+++ Data for the task +++

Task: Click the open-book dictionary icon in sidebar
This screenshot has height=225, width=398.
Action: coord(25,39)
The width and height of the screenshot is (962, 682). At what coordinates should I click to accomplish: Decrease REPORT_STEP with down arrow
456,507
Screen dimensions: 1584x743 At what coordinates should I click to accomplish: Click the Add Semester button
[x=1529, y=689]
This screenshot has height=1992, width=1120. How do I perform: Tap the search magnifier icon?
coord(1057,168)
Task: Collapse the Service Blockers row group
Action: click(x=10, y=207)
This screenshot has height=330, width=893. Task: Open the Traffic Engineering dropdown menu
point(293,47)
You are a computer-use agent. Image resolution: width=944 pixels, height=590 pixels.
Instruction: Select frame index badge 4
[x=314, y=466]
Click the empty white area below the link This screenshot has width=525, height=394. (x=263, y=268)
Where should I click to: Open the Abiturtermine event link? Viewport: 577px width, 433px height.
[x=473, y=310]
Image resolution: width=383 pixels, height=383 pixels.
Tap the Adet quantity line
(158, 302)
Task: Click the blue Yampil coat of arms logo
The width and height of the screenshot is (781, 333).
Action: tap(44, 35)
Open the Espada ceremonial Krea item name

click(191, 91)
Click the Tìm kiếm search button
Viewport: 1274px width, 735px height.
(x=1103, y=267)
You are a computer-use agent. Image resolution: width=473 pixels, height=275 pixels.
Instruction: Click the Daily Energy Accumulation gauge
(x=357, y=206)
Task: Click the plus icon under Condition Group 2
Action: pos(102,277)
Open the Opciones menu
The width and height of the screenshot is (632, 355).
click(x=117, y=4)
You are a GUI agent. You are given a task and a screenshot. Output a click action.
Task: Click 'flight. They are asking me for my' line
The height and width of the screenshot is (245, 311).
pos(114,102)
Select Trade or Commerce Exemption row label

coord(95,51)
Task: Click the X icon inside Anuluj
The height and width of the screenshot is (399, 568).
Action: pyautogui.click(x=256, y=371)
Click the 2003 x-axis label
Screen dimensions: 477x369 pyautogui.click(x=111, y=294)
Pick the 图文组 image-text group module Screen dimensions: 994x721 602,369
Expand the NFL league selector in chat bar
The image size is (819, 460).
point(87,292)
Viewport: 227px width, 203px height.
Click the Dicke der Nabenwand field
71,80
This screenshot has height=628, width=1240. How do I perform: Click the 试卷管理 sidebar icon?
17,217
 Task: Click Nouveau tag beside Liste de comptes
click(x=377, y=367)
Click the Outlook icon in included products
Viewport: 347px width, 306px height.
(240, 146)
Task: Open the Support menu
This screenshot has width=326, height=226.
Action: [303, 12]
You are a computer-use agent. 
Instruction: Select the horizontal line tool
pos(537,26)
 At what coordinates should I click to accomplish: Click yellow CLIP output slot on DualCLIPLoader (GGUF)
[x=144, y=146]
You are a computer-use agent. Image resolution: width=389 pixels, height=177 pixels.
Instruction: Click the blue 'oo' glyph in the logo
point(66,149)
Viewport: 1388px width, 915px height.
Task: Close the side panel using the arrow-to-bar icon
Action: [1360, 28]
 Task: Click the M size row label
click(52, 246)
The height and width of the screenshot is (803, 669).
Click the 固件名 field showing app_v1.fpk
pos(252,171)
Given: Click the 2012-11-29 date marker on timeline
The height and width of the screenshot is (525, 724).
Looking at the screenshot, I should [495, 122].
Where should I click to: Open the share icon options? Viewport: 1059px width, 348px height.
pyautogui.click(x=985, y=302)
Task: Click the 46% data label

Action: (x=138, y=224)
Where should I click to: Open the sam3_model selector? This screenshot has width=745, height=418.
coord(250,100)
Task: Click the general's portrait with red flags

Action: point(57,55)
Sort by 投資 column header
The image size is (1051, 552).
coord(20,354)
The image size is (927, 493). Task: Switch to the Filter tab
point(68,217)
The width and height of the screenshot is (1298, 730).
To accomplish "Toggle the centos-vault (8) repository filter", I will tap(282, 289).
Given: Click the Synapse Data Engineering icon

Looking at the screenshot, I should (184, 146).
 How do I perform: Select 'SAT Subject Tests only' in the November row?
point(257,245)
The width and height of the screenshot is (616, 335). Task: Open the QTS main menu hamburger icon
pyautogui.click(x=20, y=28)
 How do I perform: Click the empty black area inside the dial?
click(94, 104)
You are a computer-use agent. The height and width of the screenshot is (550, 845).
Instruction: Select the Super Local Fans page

+++

Your task is to return each line of the data above that contains the string "agent".

**Worked solution**
You are a computer-use agent. Image resolution: width=944 pixels, height=590 pixels.
You are a computer-use agent. Image resolution: width=473 pixels, height=275 pixels.
You are a GUI agent. You are given a task and a screenshot. Output a click action.
You are a computer-use agent. 
You are a computer-use agent. Image resolution: width=389 pixels, height=177 pixels.
You are a computer-use agent. The height and width of the screenshot is (550, 845).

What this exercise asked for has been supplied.